Ove questo sciagurato disegno venisse a compimento, per molti, e soprattutto per i calabresi, il SSN secondo i dettami della Costituzione non sarà mai più realizzabile.

Occorre dunque agire ed in fretta per qualificare i diversi livelli di assistenza (Medicina preventiva; Medicina territoriale; Medicina ospedaliera; Medicina di Emergenza-Urgenza) attraverso azioni mirate che possono contribuire a modificare in positivo un insieme di indicatori significativi; occorre in particolare puntare a:
• colmare la carenza di personale ospedaliero;
• ridurre le liste d’attesa per l’accesso alle analisi mediche e alla diagnostica;
• promuovere la politica degli screening;
• razionalizzare la spesa farmaceutica;
• rinnovare l’attenzione per le cure primarie;
• rafforzare l’assistenza domiciliare integrata;
• rafforzare i servizi residenziali non ospedalieri nelle RSA;
• attivare una nuova regolamentazione del rapporto pubblico/privato;
• sostenere la collaborazione interattiva con i centri di ricerca universitari.
Più in generale, occorre attivare un processo virtuoso in grado di restituire fiducia ai cittadini calabresi per attenuare il fenomeno della “mobilità sanitaria fuori regione”, con l’obiettivo dichiarato di eliminarlo. La mancanza di fiducia si traduce, tra l’altro, in una minore propensione a curarsi tra le fasce di popolazione più debole, accelerando il processo di impoverimento sociale e sanitario dei territori. In un sistema in perenne transizione rispetto alla necessità di garantire Livelli Essenziali di Assistenza (LEA), l’obiettivo prioritario deve essere quello di ridurre la domanda di ospedalizzazione prevenendo l’insorgenza delle malattie prima che diventino acute.

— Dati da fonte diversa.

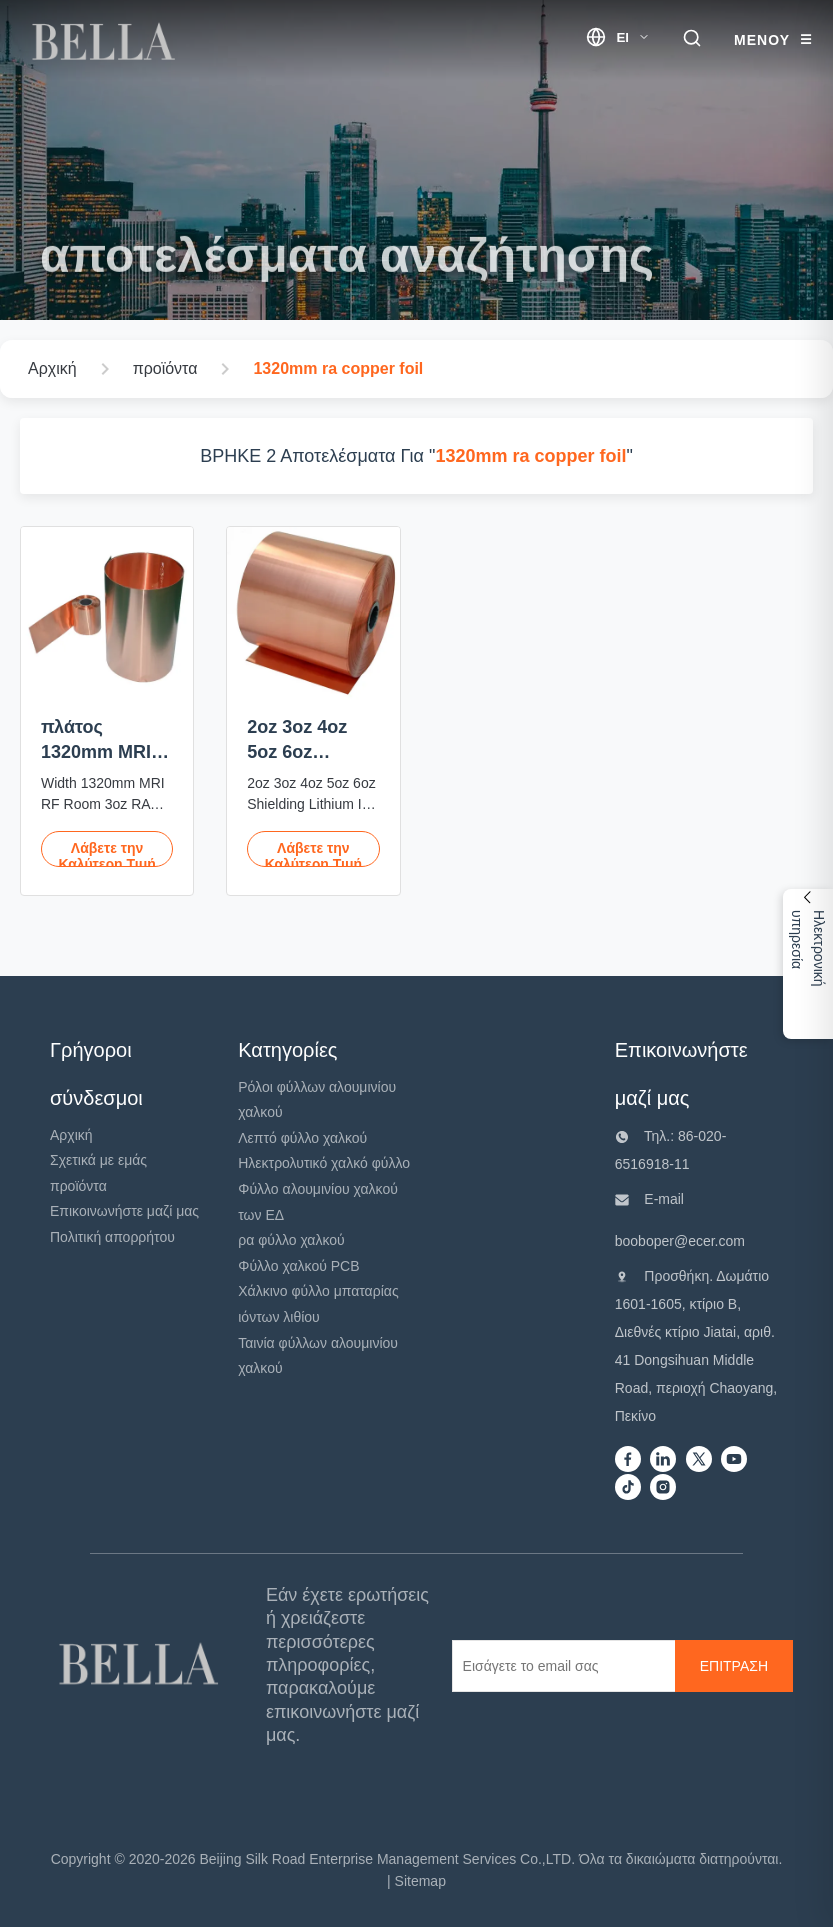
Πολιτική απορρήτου (112, 1237)
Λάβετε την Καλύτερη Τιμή (106, 853)
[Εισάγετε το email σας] (562, 1666)
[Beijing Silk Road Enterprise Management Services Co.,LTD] (142, 1665)
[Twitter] (699, 1460)
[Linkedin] (663, 1460)
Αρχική (71, 1135)
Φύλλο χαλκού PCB (298, 1266)
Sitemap (420, 1881)
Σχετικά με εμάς (98, 1160)
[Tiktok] (628, 1488)
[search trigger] (692, 39)
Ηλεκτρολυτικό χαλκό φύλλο (324, 1163)
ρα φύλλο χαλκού (291, 1240)
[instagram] (663, 1488)
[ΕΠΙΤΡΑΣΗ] (734, 1666)
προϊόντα (78, 1186)
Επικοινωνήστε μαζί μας (124, 1211)
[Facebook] (628, 1460)
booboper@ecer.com (680, 1241)
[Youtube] (734, 1460)
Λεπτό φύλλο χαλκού (302, 1138)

Spesso, inoltre, viene trascurato un altro fattore di grande importanza utile a dare maggiore efficienza alla complessa macchina del sistema sanitario, ovvero il ruolo degli addetti ai settori tecnico-amministrativi; essi rivestono una grande responsabilità nella gestione delle risorse, nei meccanismi di valutazione e controllo, nella selezione e gestione delle moderne tecnologie, nella informatizzazione del sistema, nella programmazione e realizzazione degli interventi strutturali ed infrastrutturali. Dalla qualificazione dell’apparato tecnico-amministrativo dipende una fondamentale azione di supporto per mettere in condizione gli operatori della sanità di esprimere pienamente le loro professionalità; occorre mettere in piedi una sana ed equilibrata struttura di governo tecnico (direzioni amministrative, uffici con sezioni di ingegneria clinica, uffici preposti alla programmazione finanziaria e alle politiche di investimento, di gestione e valorizzazione del patrimonio aziendale e, non ultimo, di controllo di gestione delle aziende territoriali ed ospedaliere).
Si tratta, in definitiva di ripensare le politiche sanitarie regionali, partendo dal dato di fatto che le aziende ospedaliere, così come organizzate, non sono in condizione di assorbire la domanda di sanità loro rivolta se la stessa domanda non viene contenuta attraverso l’integrazione con un aggiornato ed efficiente sistema di medicina preventiva territoriale.

La competenza è dunque uno dei presupposti richiesti per poter risanare e rilanciare il SS regionale. Quella competenza impiegata nella elaborazione partecipata delle nostre “pillole di programma”; (www.10idee.it) o quella del movimento culturale “Comunità competente” costituita da 28 associazioni calabresi che hanno approvato e sostengono le proprie “linee guida per una riforma della sanità in Calabria” presentate nel mese di luglio 2019 ai Commissari ministeriali per la gestione del Piano di rientro della sanità calabrese.